_Texto proporcionado_

Netflix se parece cada vez más a la cartelera cinematográfica del mundo analógico. Ingentes cantidades de hojarasca donde el espectador debe aventurarse, con botas de pescador hasta la pantorrilla, para dar, trabajosamente, con alguna joya escondida. Así se encuentran películas como Lazzaro felice (2018).

Los santotomases que dicen que el neorrealismo italiano es un movimiento enterrado ‒en el olvido o en los libros de historia‒ pueden poner sus dedos en las llagas de la última edición de los premios Donatello. Así comprobarán que tanto la gran ganadora (Dogman, de Matteo Garrone, 2018) como la que también debió ganar (Lazzaro felice) revitalizan esa tradición.

_Datos extraídos_
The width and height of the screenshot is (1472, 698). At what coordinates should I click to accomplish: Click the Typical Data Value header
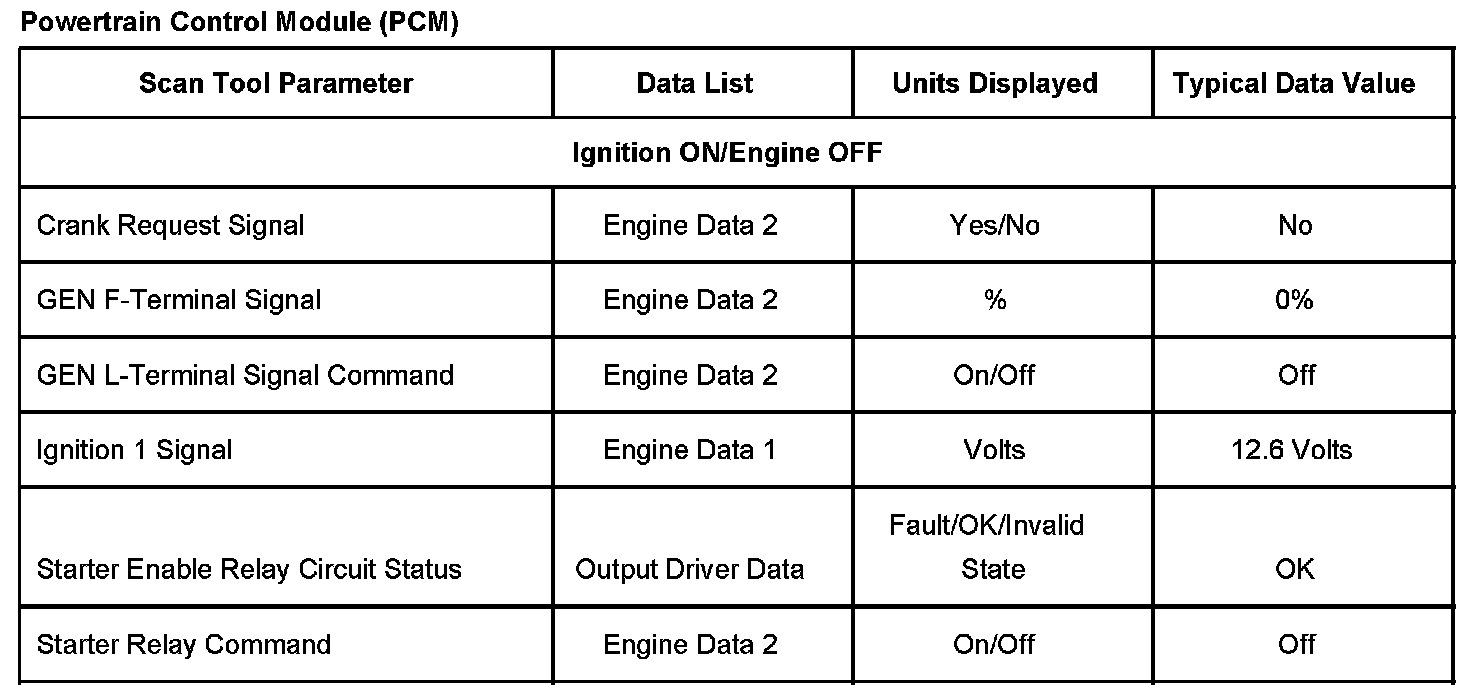[1294, 83]
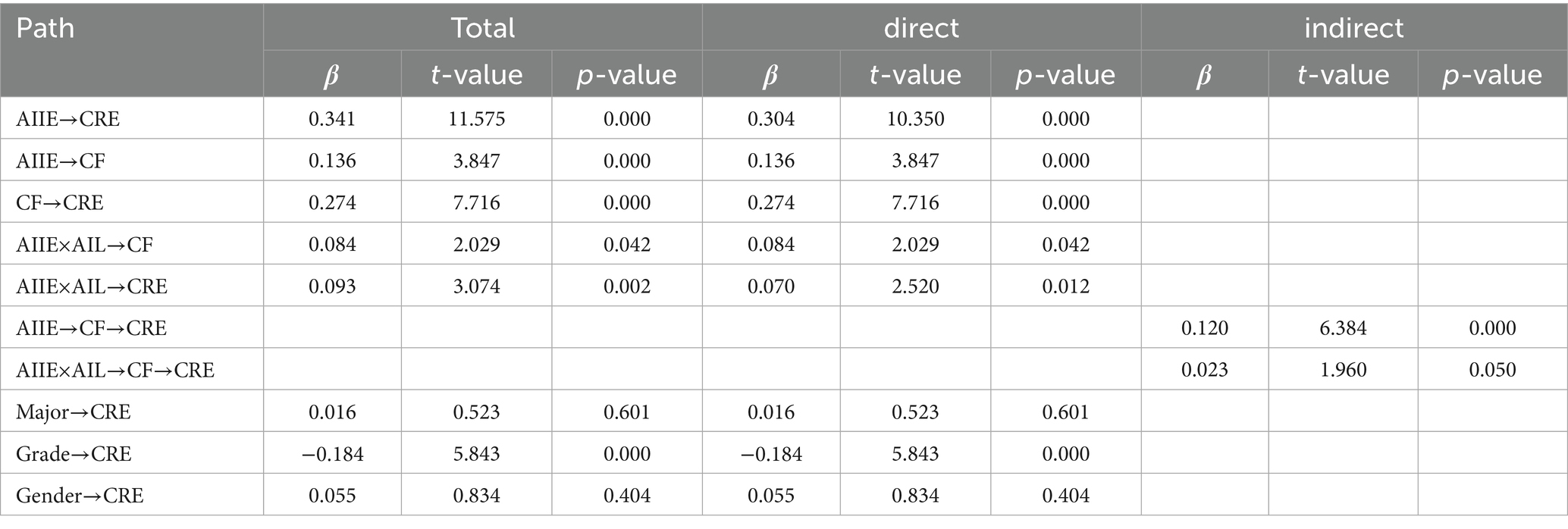
Task: Click the indirect β value 0.120
Action: pyautogui.click(x=1204, y=328)
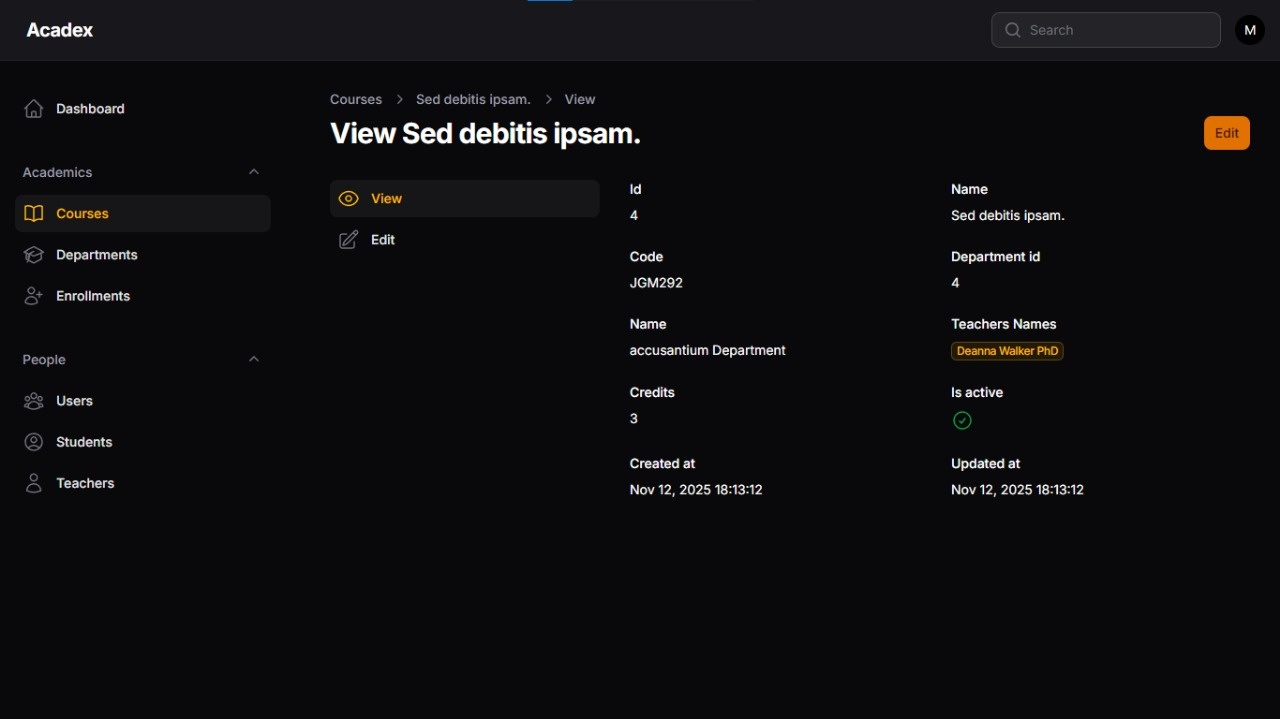This screenshot has width=1280, height=719.
Task: Go to Courses via breadcrumb link
Action: coord(356,100)
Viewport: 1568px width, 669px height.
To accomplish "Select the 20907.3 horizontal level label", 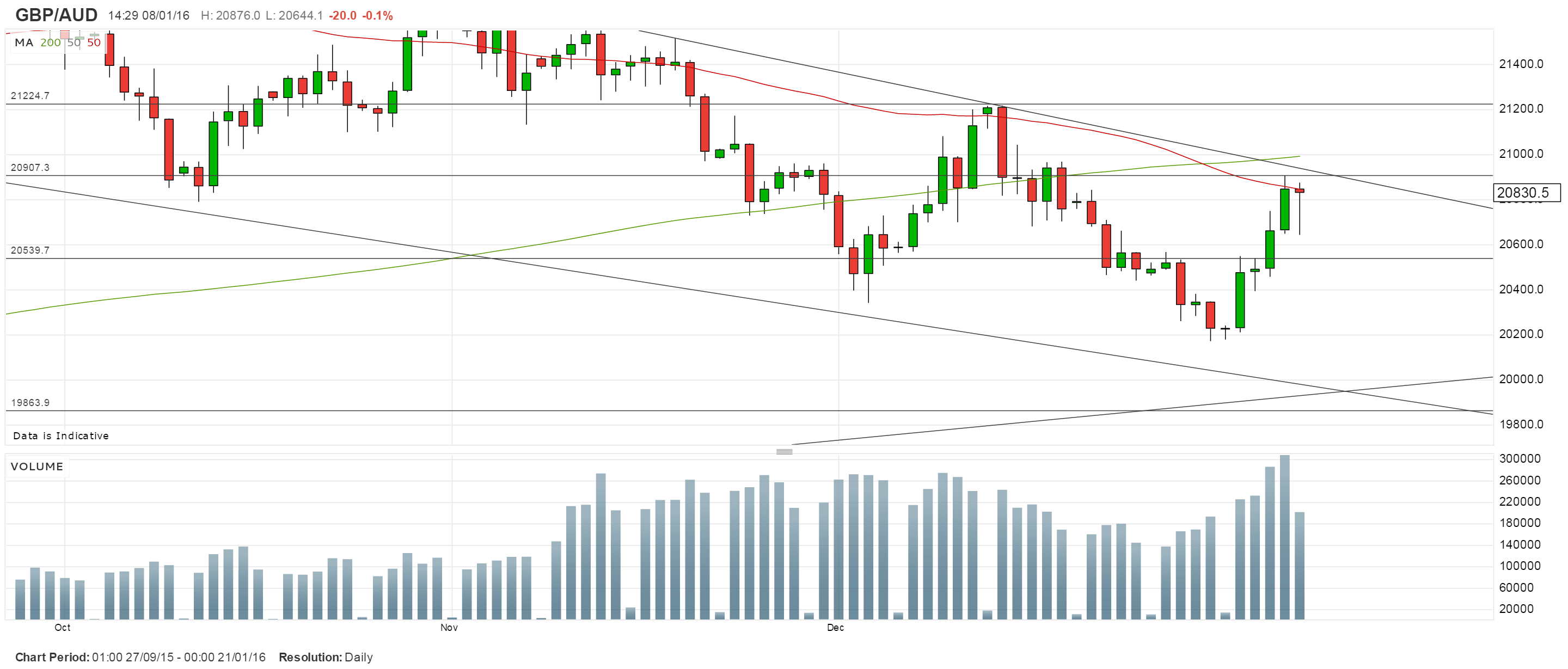I will (30, 168).
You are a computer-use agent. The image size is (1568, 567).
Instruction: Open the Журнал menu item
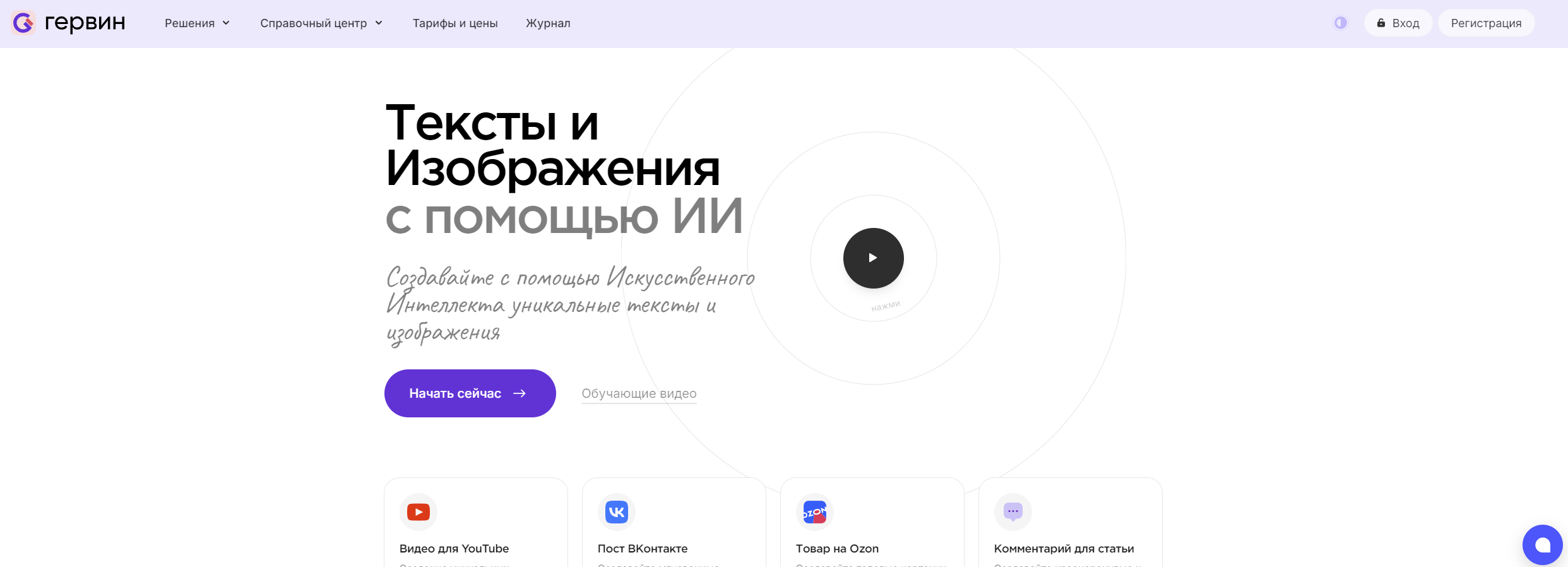[x=548, y=23]
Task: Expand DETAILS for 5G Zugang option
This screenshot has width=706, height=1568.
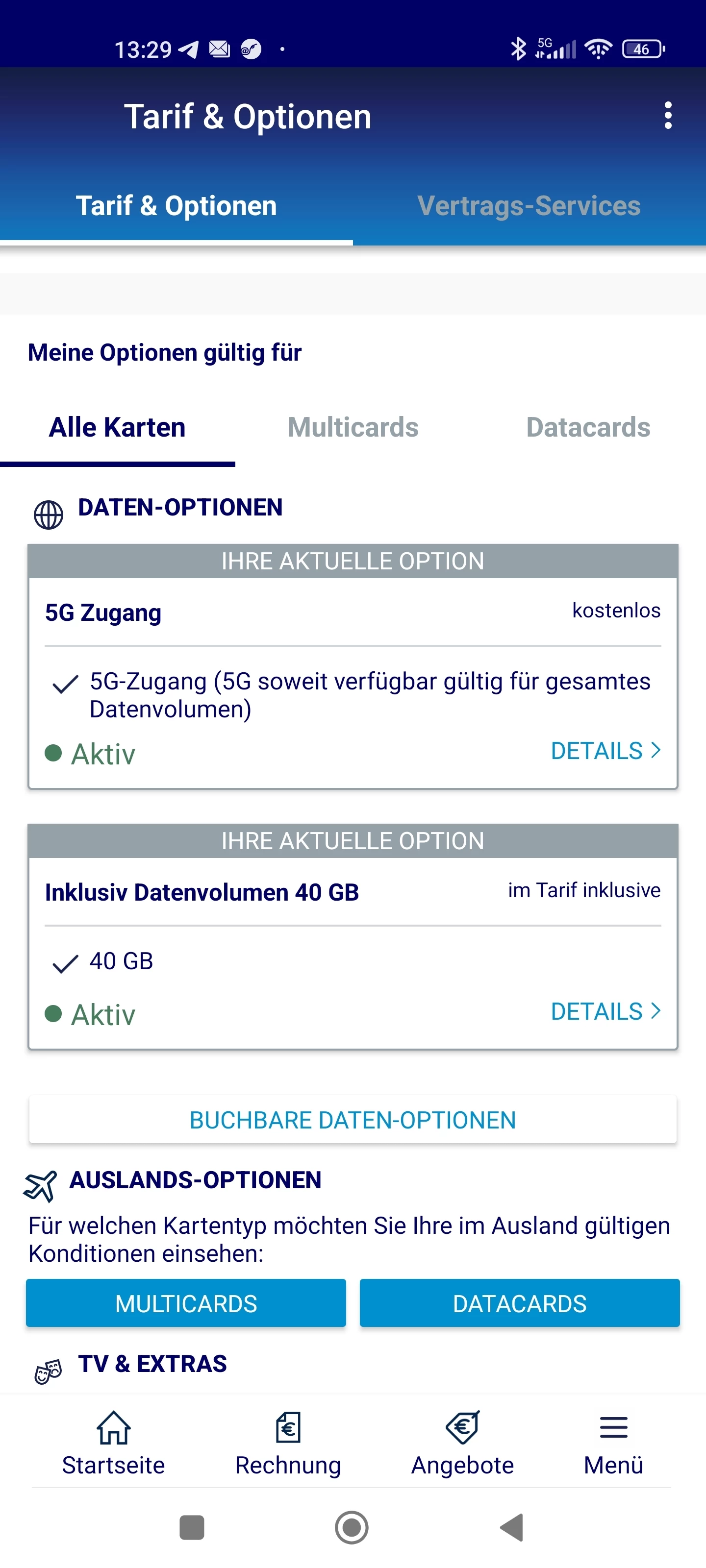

_Instrucciones a seguir_
Traduce al inglés esta oración del texto proporcionado: «Netflix se parece cada vez más a la cartelera cinematográfica del mundo analógico.» Responde basándote únicamente en el texto proporcionado.

_Resultado de la tarea_
Netflix looks more and more like the movie listings of the analog world.